- [BRIEF]: Lines containing the word "computer" are to be copied from the data below.

- [SUPPLIED RECORDS]:
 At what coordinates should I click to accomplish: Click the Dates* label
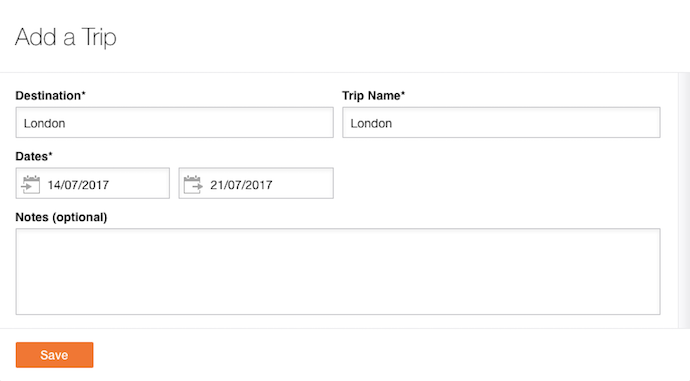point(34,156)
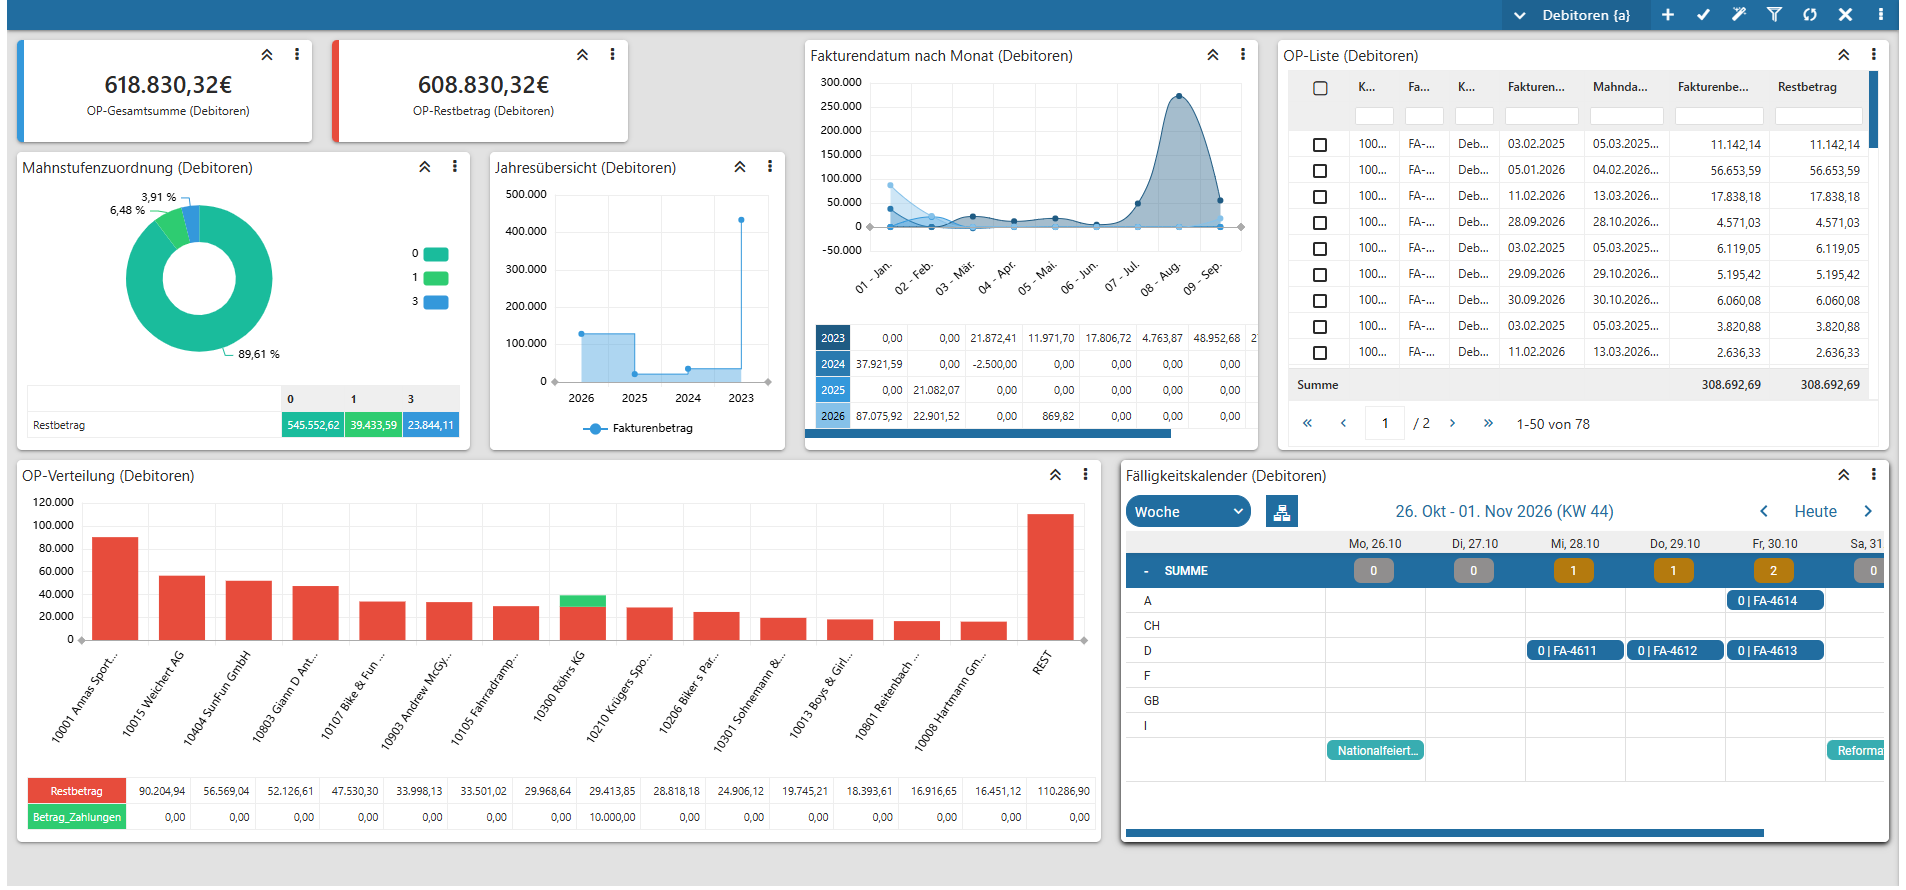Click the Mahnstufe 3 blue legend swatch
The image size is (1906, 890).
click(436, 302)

--

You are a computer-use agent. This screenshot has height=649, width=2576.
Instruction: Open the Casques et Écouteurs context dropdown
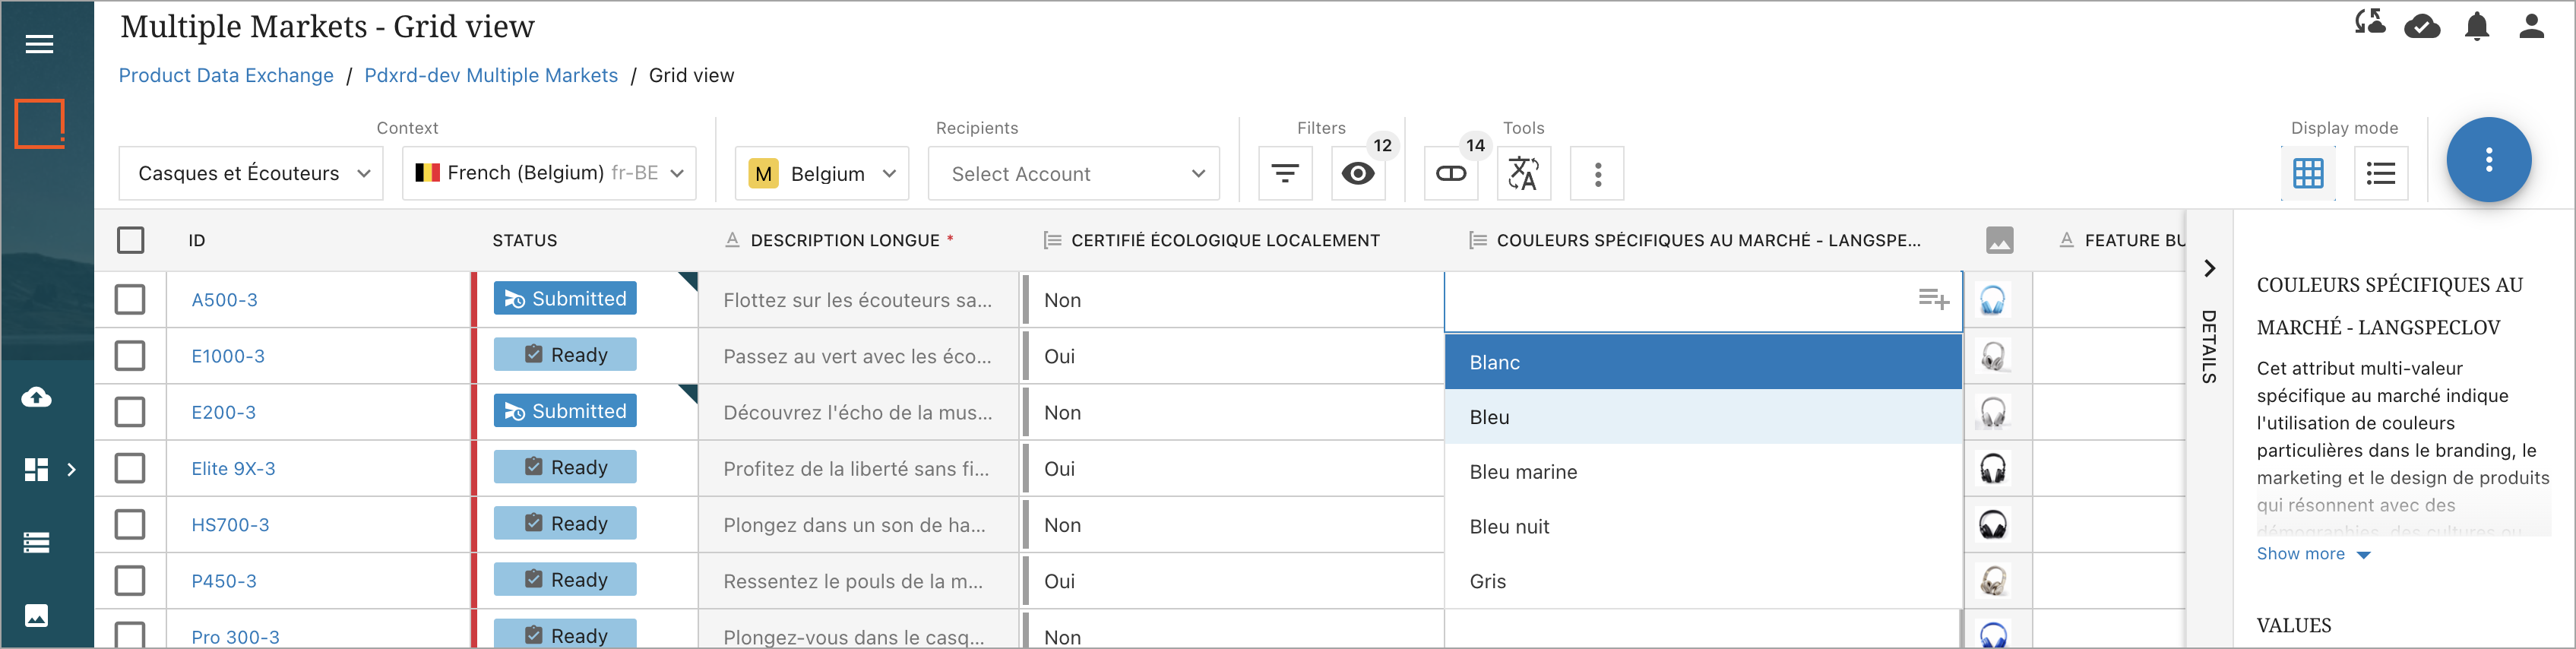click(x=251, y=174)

* * *

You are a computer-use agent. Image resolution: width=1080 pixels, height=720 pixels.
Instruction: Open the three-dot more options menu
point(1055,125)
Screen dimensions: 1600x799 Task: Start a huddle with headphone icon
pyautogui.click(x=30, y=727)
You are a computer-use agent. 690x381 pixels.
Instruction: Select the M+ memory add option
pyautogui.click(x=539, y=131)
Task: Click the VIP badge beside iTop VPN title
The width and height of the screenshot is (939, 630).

- [RESPONSE BELOW]:
You are a computer-use agent. This screenshot has height=649, width=2576.
You are a computer-use agent. Image resolution: width=1080 pixels, height=720 pixels.
You are a computer-use agent. 690x381 pixels.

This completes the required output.